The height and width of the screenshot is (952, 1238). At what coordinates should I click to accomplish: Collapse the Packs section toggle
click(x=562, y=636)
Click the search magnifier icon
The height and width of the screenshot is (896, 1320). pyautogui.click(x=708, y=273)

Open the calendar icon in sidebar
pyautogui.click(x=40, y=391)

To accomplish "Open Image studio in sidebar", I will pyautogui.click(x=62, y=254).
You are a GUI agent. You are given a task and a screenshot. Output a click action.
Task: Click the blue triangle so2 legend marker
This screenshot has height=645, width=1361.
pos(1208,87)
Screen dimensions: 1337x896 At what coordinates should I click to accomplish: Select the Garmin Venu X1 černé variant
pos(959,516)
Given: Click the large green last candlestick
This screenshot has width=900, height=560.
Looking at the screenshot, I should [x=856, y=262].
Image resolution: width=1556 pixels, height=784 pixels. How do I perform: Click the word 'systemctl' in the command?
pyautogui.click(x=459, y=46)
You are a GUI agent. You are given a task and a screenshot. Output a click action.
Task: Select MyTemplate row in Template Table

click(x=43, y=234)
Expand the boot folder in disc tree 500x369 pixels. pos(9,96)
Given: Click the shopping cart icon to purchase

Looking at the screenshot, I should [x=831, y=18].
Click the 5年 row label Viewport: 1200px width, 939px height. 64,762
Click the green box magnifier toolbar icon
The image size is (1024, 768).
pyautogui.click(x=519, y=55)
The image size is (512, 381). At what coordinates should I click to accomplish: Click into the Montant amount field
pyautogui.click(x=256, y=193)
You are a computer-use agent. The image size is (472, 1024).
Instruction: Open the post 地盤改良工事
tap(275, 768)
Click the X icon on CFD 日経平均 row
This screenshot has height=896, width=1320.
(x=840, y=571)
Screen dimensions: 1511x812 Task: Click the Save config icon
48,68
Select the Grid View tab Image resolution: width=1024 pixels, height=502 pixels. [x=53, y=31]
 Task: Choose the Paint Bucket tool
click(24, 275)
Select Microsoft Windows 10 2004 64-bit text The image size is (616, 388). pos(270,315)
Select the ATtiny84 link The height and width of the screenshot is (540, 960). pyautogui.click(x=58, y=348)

======

What you need to do: Among the lines of the entries above, count those containing the string "green". Write the number alone.

Result of the task: 2